Well to start things off I got married at 18, to my husband who was 20. We dated for two months and decided to get hitched and I am not to sure why, I think maybe we had lost our minds. Well we have had so many fights, three separtions but I got pregnant about 16 months ago and he was very distant for awhile and soon i found out he was taking out his ex on dates and confronted him and he told me he didnt love me anymore and he wanted me out of our apartment and he wanted a bloodtest and he he discussed abortion and gave me the money for it. At the time I was really close friends with his younger sister who had a friend pop-up who I became close to and cared for me while my husband was out with his friends and his ex but we still lived togeather. We begun to have a short affair for a few days but I stoped it and told my husband and he just turned even colder. I moved out 4 months pregnant after we had just renewed our vows only 3 months prior. Once my daughter was born he came to see her 2 weeks later. We slept togeather agian for a few weeks but the sex was all about him and he has never since aimed to please me or care for me. We decided to live togeather again but he is so distant and cold and never worries is I am happy, ever. I dont know what to do?


----------



## voivod (Aug 7, 2008)

maybe youth and the sense of freedom is why you got married. after reading everything i've read on this site, i firmly believe the catcholics have it right (can't believe i just said that) with their pre-marital "engaged encounter."

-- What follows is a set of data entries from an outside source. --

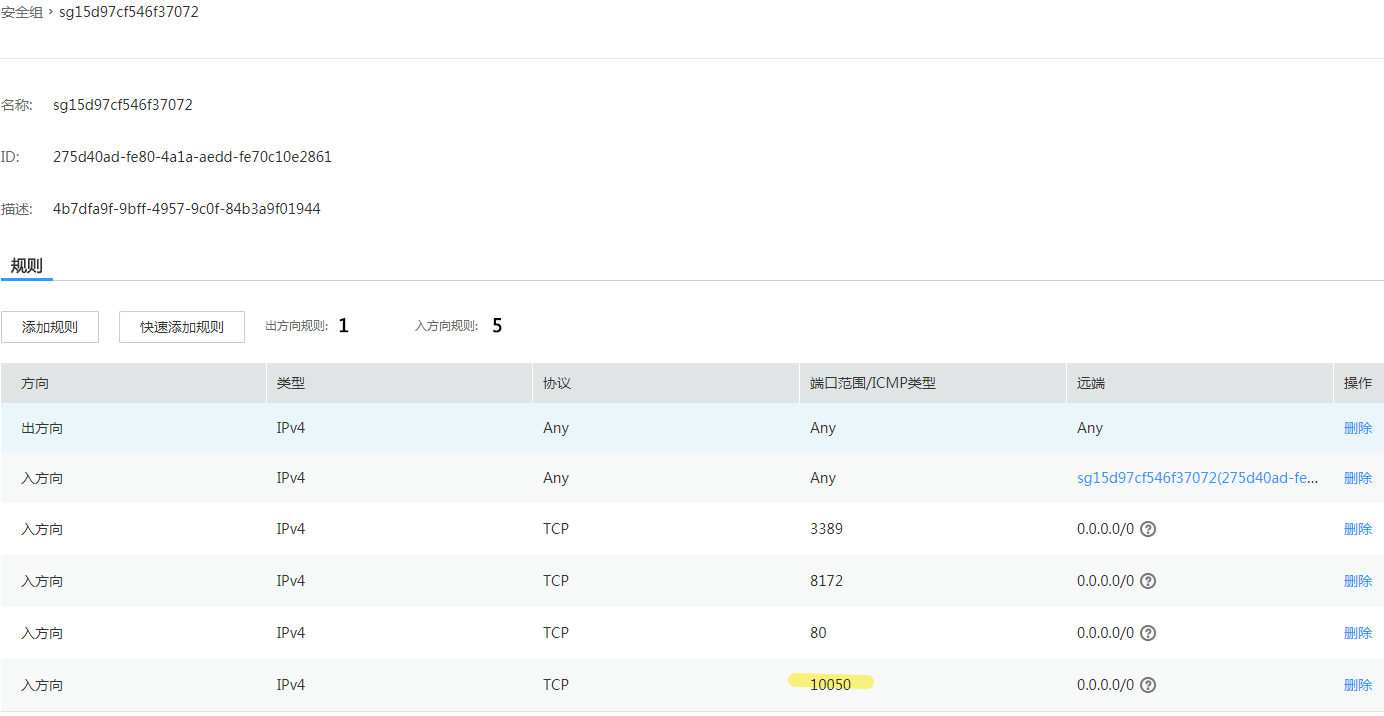Click the 添加规则 button
Viewport: 1384px width, 716px height.
point(50,327)
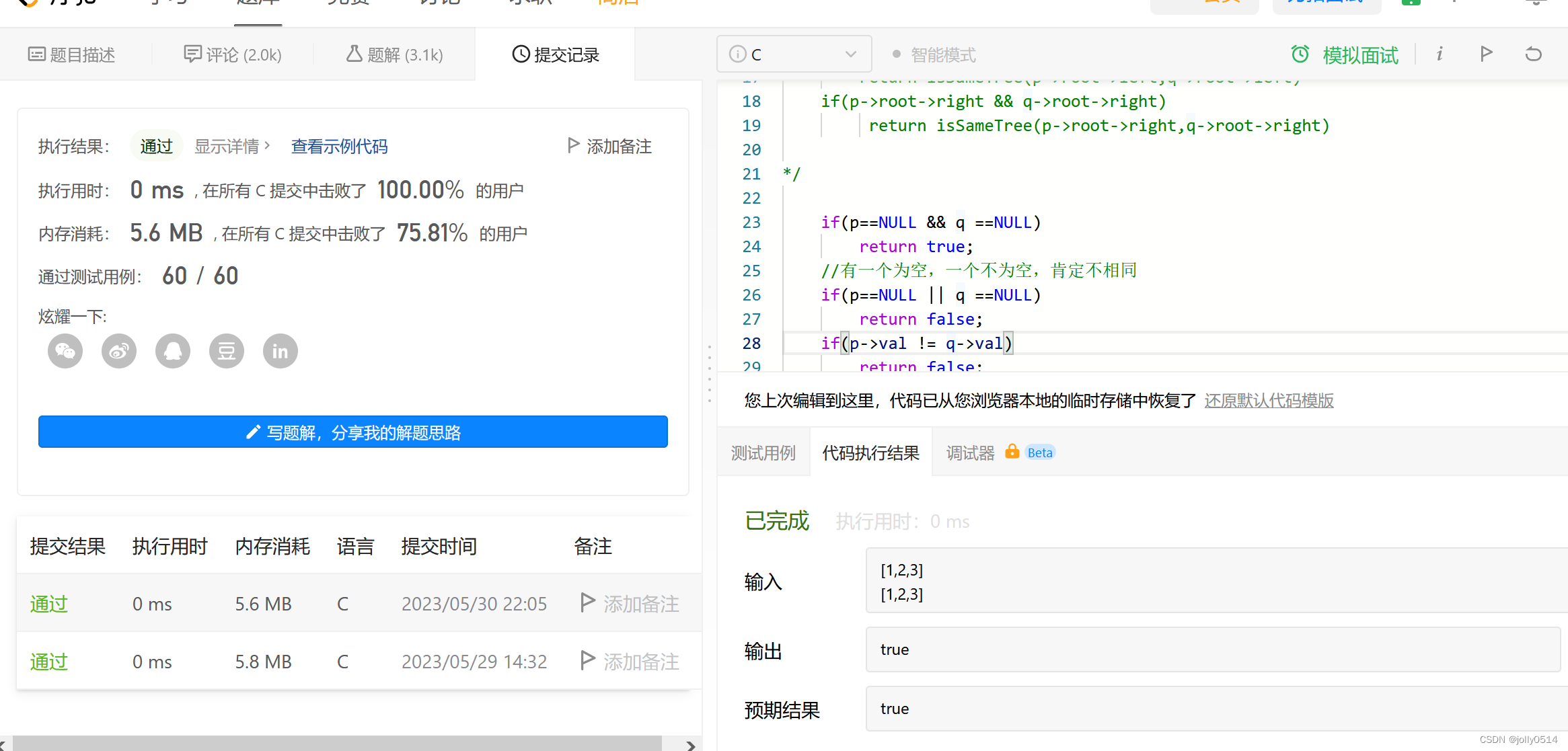Screen dimensions: 1568x751
Task: Open the WeChat share icon
Action: 65,351
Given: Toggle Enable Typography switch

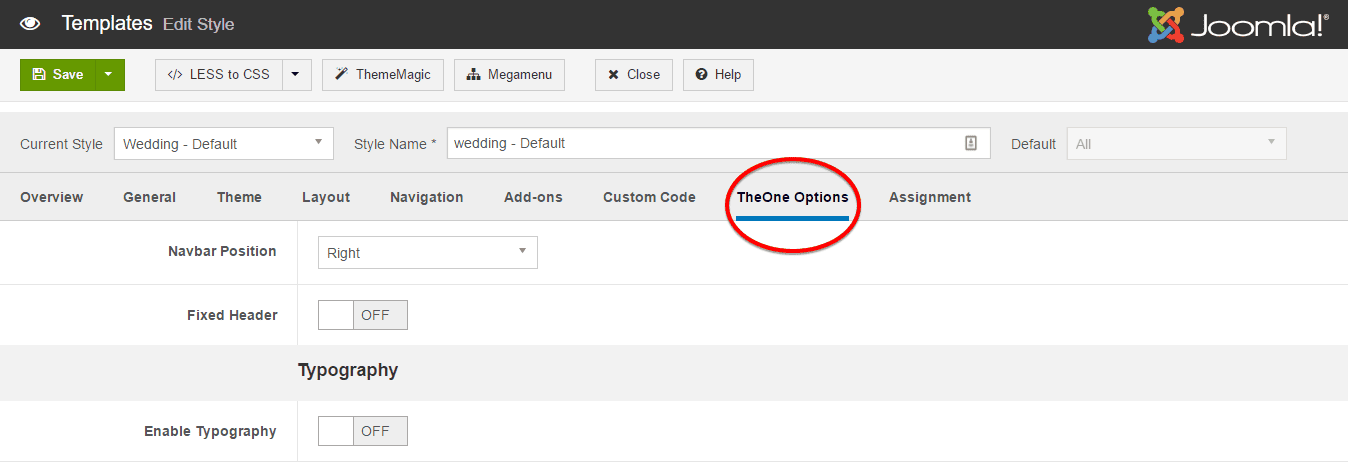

a great gift we as adult could give to our youngsters approaching courtship years leading up to marriage is an open-ended gift certificate for couples counseling for our young ones who are considering marriage.

my point is, laurie, that whether you guys are right or wrong for each other, whatever, this would be a GREAT time to schedule some couples counseling, or individual counseling.

good luck. i care. really. i married early, the first time (ouch) and hurt another human with my immaturity.


----------



## outinthecold (Apr 30, 2009)

What does one say about this?


----------



## EternalBacheor (Jul 26, 2009)

outinthecold said:


> What does one say about this?


Nitwits and Dingbats should not be allowed to reproduce.

Noun
S:  dimwit, nitwit, half-wit, doofus (a stupid incompetent person) 

Noun
S:  dingbat, a silly empty-headed person.


----------



## Imlost (Nov 23, 2009)

Seriously Eternal, do you think your judgements and criticism help anyone?


----------



## cinnamorollin (Nov 20, 2009)

I really feel for you because I also married young and we are having similar problems. 

But no matter your age I think you two got married for the wrong reason. I mean...you don't even have a reason so that is a big clue right there. 

Just focus on yourself and your baby. I know it's easier said than done cuz I am having to do that right now, all the while living with my husband and it's very hard. 

You have a different situation though because your husband doesn't even act like he loves you. 

It's more confusing when you have a husband who treats you like a princess at home and leads the life of a single guy outside of the home. 

If you are both willing and you feel like it's worth it, try counseling. 

If he's not willing, just move on. You will survive and one day you could find someone to marry for the right reasons.


----------